Document excerpt
>> start
#4GoalsTo40 – I started 307 days go! 693 more days until my 40th birthday!
90 days of consistency – I started 77 days ago and we have 13 more days.
This morning I listened to some lives from December 12th, 2022 and January 1st, 2023
I quickly jotted down some journal questions:
What commitments if any did you make back in December of 2022?
What’s the update?
December 12th of 2022 on live and in front of my daughter. I promised to role model and show Janelle that we could do anything and not to be scared.
I’ve been doing it scared ever since
I also reminded myself of how blessed we are to have access to so much free knowledge.
January 1st, 2023 – I made big goals, I was bold and confident on live, talking about…just a lot. I quickly learned that I cannot give what I do not have.
I’m so proud because I set those big goals 307 days ago and they have not changed, but baby the journey has!
I’m proud to be Your Favorite Healthy Hustling Momager!
The mom behind the dream of Don’t Be Jelly – Subscribe to the dream full time – www.dontbejellyllc.com
I’ve started writing about how important it is to pour into yourself before you pour into others. I connect it to the same message you hear on the airplane. You are to put your oxygen on FIRST and then you help your family and everyone else.
>> end
Given material
>> start
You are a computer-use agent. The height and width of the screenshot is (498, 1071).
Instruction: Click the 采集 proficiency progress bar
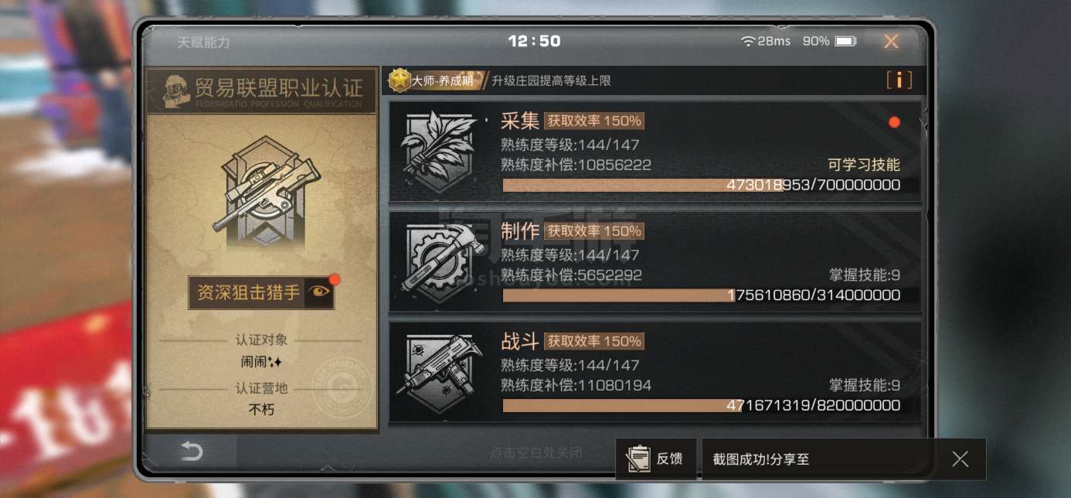(x=711, y=185)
>> end
Required tasks
• a. In the blog post about goals before turning 40, what did the writer promise their daughter on December 12th, 2022?
• b. Pick up the blog post about goals before turning 40 after its final sentence and keep writing in the same voice.

Results of the exercise
• a. To role model and show Janelle that they could do anything and not to be scared.

• b.
When the flight attendant is talking, in my mind, I can always see a mom thinking she could quickly give her child oxygen and then help herself. I can see her getting it done, but not having enough energy left to fix her own oxygen. BOOM! Supermom ran out of super powers, but her child is alive and now motherless.
It’s the same thing we do in life. We pour, pour, and pour more! Then we wonder why we are sad, crying, stressed, and out of ideas. We wonder why we don’t like what we see in the mirror or recognize who we’ve become.
As I continue to learn myself and heal, which is a forever journey, I often reflect. I started to break down how many parts of myself I like to give away and what it takes to refill those areas.
Refill to pour again when you hear it or see it from me, is how I talk to myself and how I would talk to a friend.
I decided a long time ago, that something from within had to change if I wanted to continue to be the woman I see in my dreams.
I knew that I was feeling empty and could not find the joy I thought I would have forever. I knew that I had to figure out what refueled my joy. I didn’t know that I didn’t know how!
Refill to pour again is me sharing my self-talk and commitment to live, learn, grow, glow, and love out loud. Our testimonies are someone’s survival guide.
Just like on the plane, we have to give ourselves oxygen first and only then can we begin to help those around us.
Refill to pour again, we can’t pour from an empty cup
Give yourself the same love and compassion you give the world.
I have been working on my mind as a first priority for quite a while and now that I have added a new version of consistency, I am seeing results.
The results are nothing like what I expected, but very much what I need. I know that to be true.
Today – I am still processing my feelings, it’s not even 8am so I have already told myself to relax, stick to the plan, and I’m sure you will figure it out.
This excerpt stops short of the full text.